Task to carry out:
Within the entries below, how many lines carry the word "icon"? State the number and stop.

Stored records
------------------------------------------------------------

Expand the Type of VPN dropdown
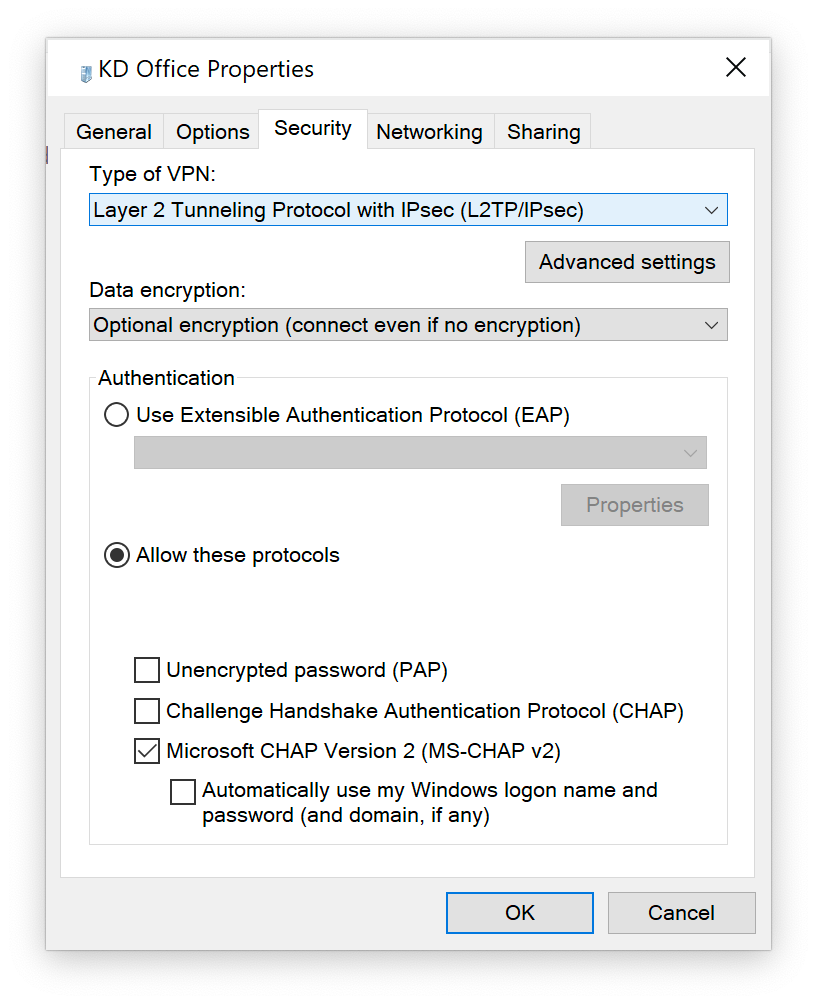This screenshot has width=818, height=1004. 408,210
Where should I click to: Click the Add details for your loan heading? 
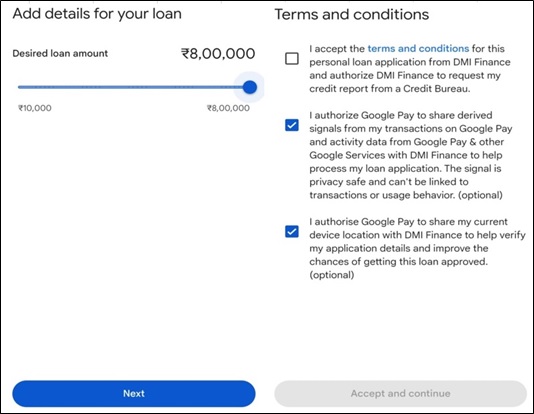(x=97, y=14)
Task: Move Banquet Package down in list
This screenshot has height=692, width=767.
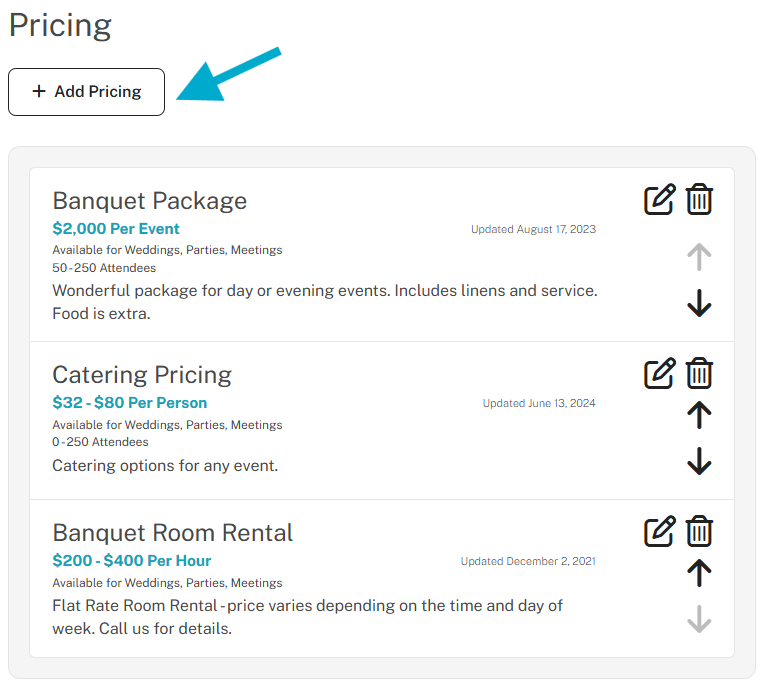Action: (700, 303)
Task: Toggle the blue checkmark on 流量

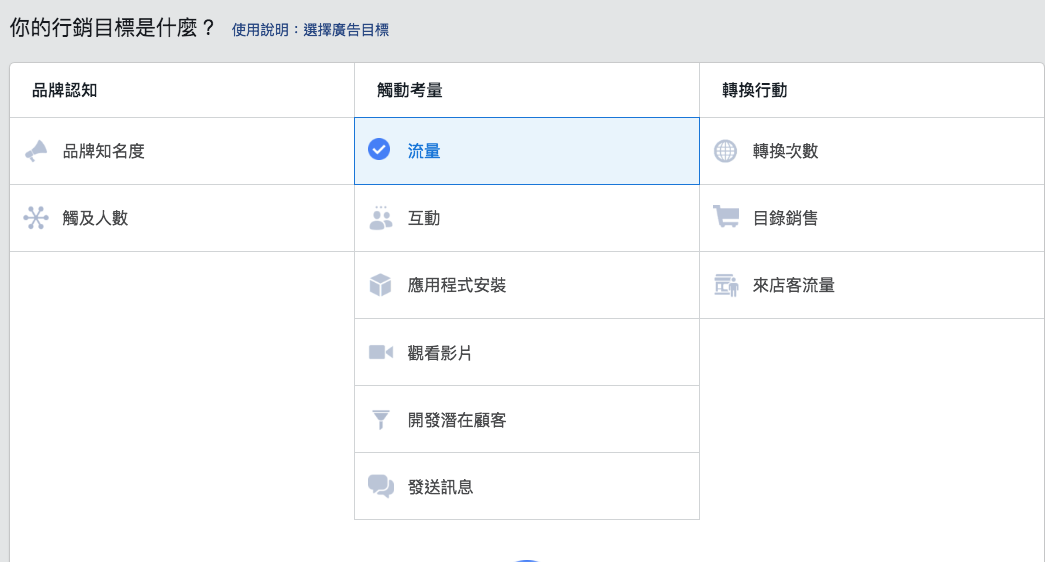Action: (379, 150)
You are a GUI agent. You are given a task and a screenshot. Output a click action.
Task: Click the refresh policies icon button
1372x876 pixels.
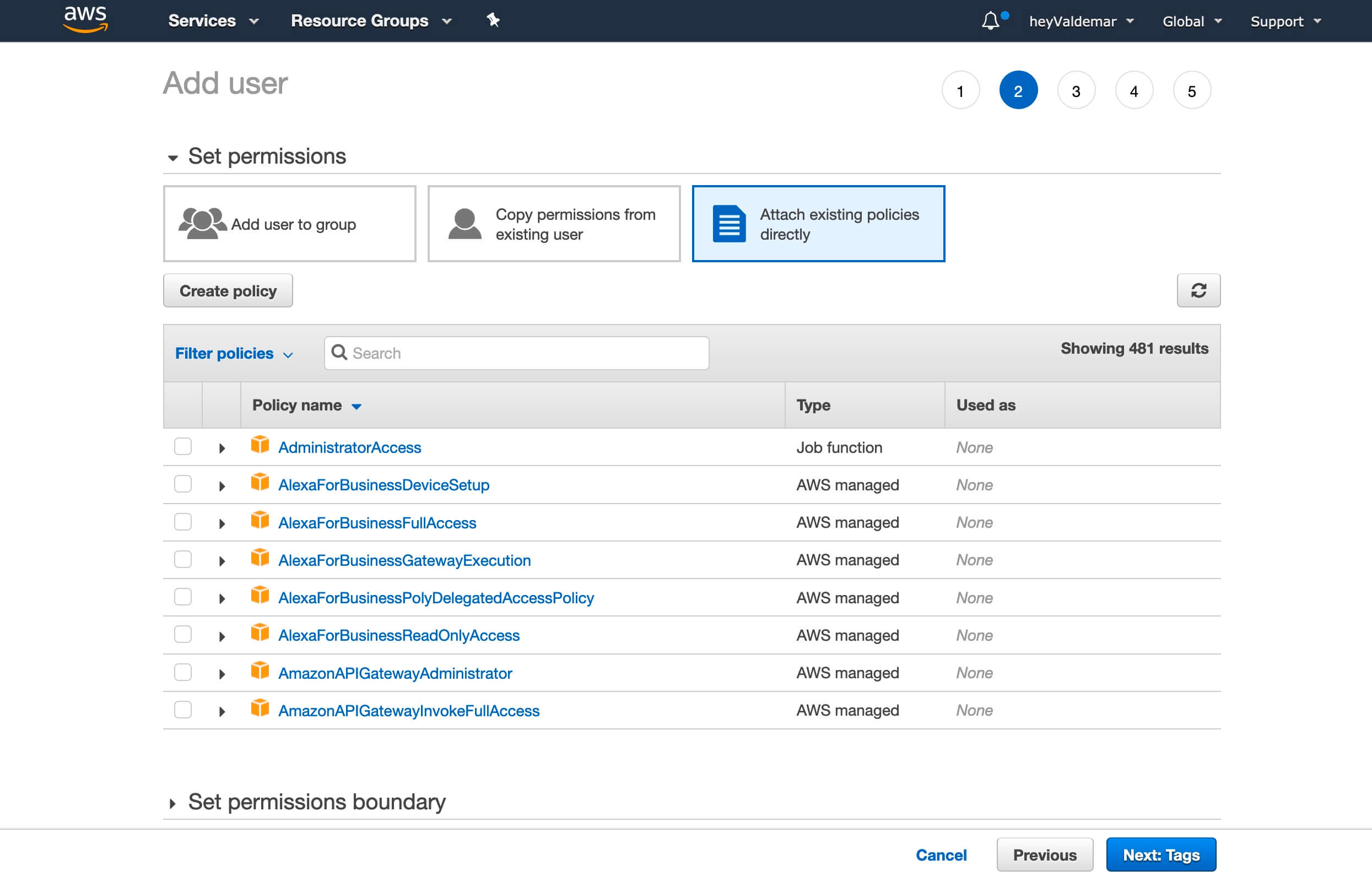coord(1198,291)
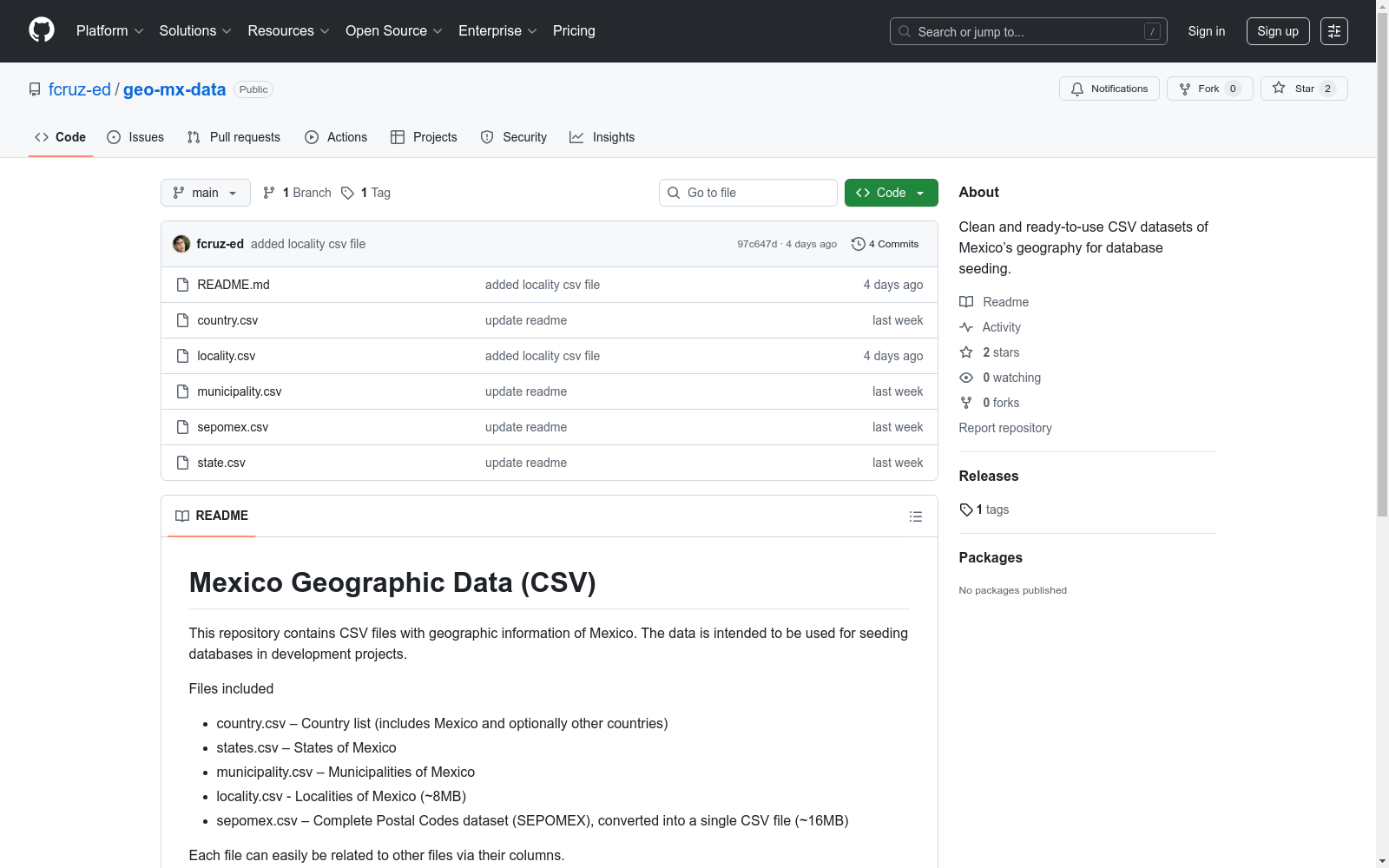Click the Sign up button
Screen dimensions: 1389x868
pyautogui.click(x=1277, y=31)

------------------------------------------------------------

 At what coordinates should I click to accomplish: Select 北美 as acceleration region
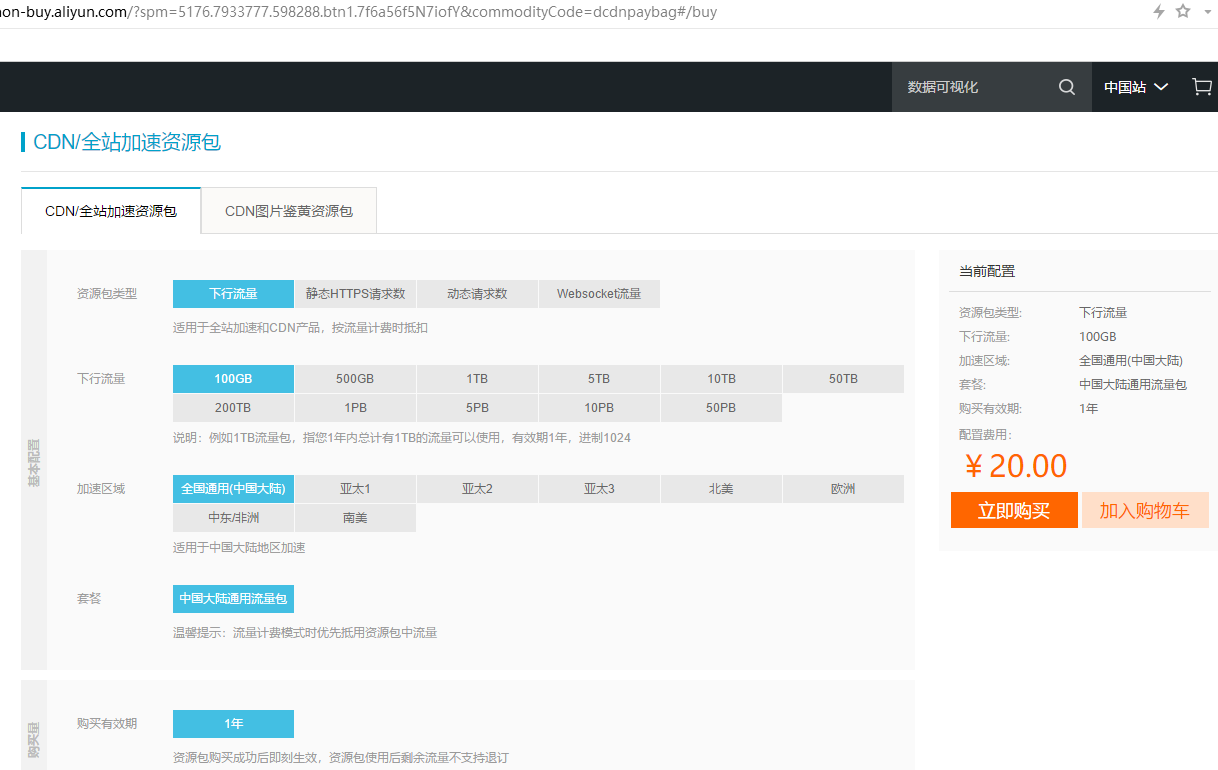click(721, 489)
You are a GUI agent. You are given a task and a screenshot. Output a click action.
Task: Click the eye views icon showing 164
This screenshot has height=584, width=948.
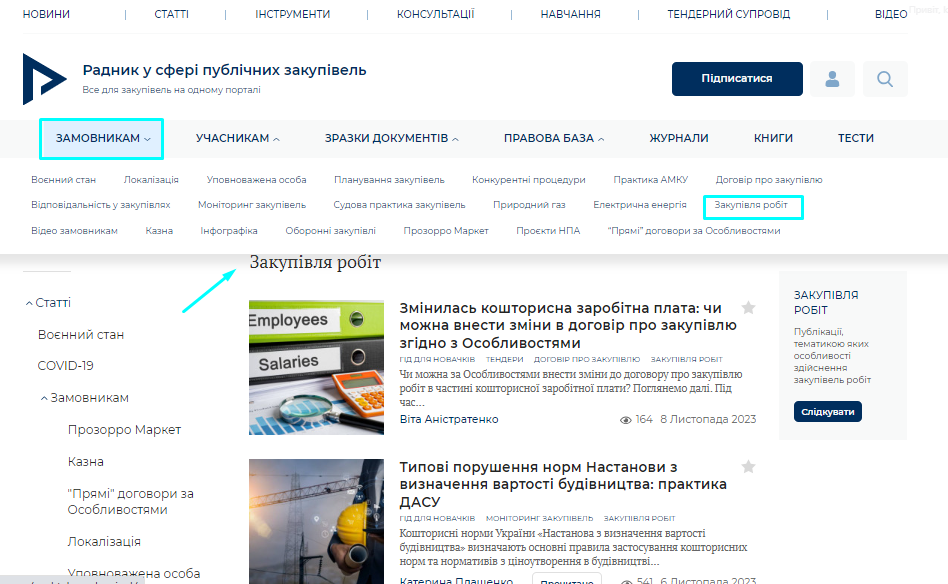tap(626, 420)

------------------------------------------------------------

Task response:
2